La stima degli analisti Molti analisti, inoltre, giudicano irrealistica la perdita di 430 miliardi di dollari in bond Ginnie Mae e Freddie Mac: i treasury bonds americani stanno andando molto meglio del mercato azionario USA; dollaro e yuan sono più o meno allo stesso livello di tasso di cambio dal luglio 2008 e una perdita valuta su valuta appare quindi altamente improbabile, senza contare che un buco di questo genere sulle riserve cinesi in valuta estera - stimate intorno ai 2500 miliardi di dollari- avrebbe effetti enormi sui mercati mondiali.
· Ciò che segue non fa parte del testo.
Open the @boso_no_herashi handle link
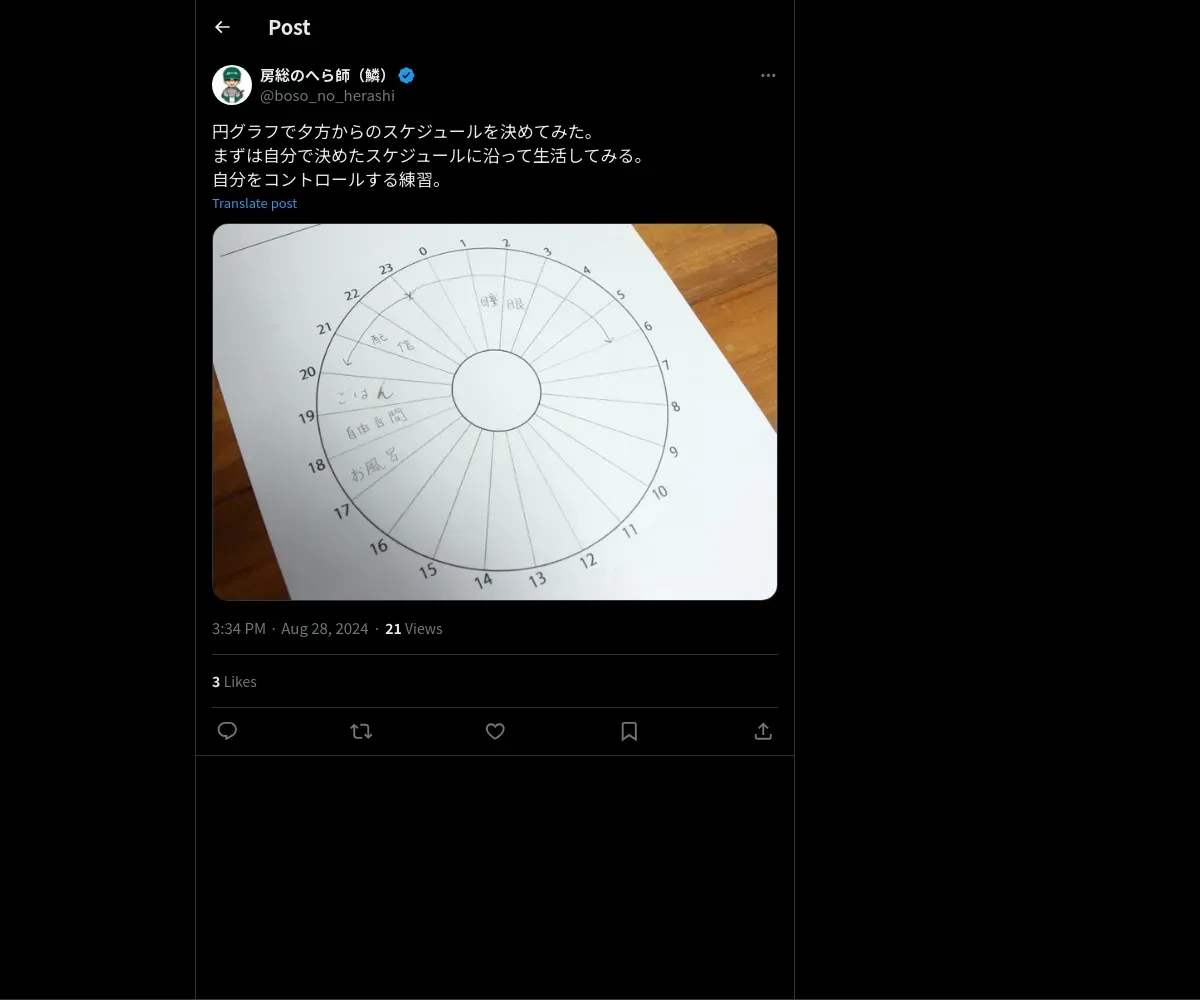This screenshot has width=1200, height=1000. [x=327, y=96]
Il governo cinese non ha commentato la notizia e fonti americane smentiscono che Zhou Xiaochuan sia sotto custodia Usa; e mentre le voci continuano a diffondersi l’indice Nikkei della Borsa di Tokyo apre stamattina con un secco -2.09%.
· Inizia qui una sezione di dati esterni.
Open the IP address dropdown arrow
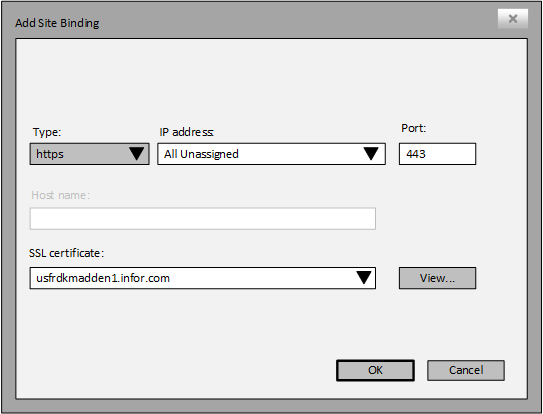Viewport: 543px width, 414px height. (x=371, y=154)
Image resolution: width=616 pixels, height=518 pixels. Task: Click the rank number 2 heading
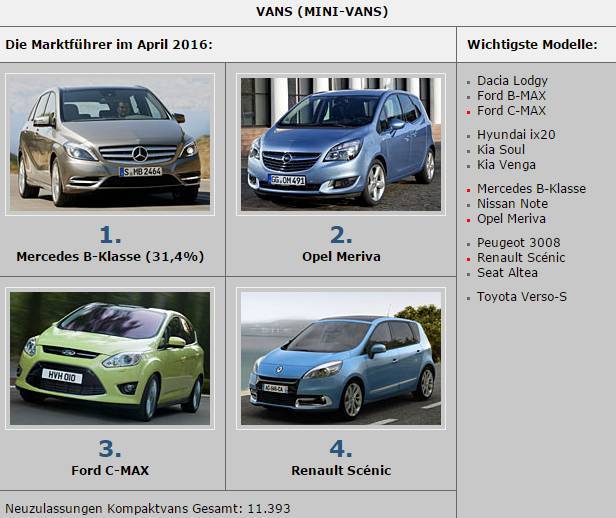[341, 235]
Le ultime mosse di Xiaochuan Come in tutti i thriller che si rispettino, intanto, si cercano di ricostruire le ultime mosse di Zhou Xiaochuan, ed emerge a sorpresa un filone tutto italiano: tra le ultime persone ad averlo visto ieri, infatti, ci sono il ministro dei Servizi Finanziari giapponese Shozaburo Jimi (che ha confermato l’incontro) e l’ex ministro delle Finanze Tommaso Padoa Schioppa (la cui presenza a Pechino in questi giorni è stata confermata). Forse allora la chiave di quella che di ora in ora appare sempre di più come una colossale montatura mediatica va ricercata nell’identikit dello "scomparso": nominato governatore della Banca centrale nel 2002, Zhou Xiaochuan sta terminando il suo ultimo mandato, che scadrà nel 2012 in coincidenza del ricambio del governo cinese.
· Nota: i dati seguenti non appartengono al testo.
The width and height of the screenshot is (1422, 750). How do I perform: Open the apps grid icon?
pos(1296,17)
Governatore con poteri limitati Molto stimato nel mondo, Zhou gode però di poteri tutto sommato limitati rispetto alle sue controparti straniere: la Banca centrale di Pechino non può muoversi autonomamente sulle politiche monetarie o valutarie e deve sottostare alle decisioni del Consiglio di Stato. Politicamente, Zhou viene considerato vicino alla cosiddetta "cricca di Shanghai", la fazione del Partito Comunista Cinese che ha come padre nobile l’ex presidente Jiang Zemin, coinvolta negli ultimi anni in numerosi scandali finanziari che sono andati a tutto vantaggio del gruppo di potere di Hu Jintao e Wen Jiabao. Nell’incredibile corsa al credito dell’anno scorso che, su impulso del governo, ha portato le banche cinesi ha erogare nuovi prestiti per 9590 miliardi di yuan (più di 600 miliardi di euro), Zhou si è distinto per i continui richiami alla moderazione, che hanno causato diversi mal di pancia tra i fautori della linea della "crescita minima all’8% ad ogni costo". Gli scontri interni per la successione a Zhou Xiaochuan, insomma, sono già iniziati, e la notizia non confermata della sua fuga potrebbe essere indifferentemente una bufala da web o una polpetta avvelenata messa in giro da chi avversa la sua linea economica. Ma, anche grazie all’assordante silenzio del governo, la domanda di queste ore non ha ancora trovato risposta: dov’è Zhou Xiaochuan?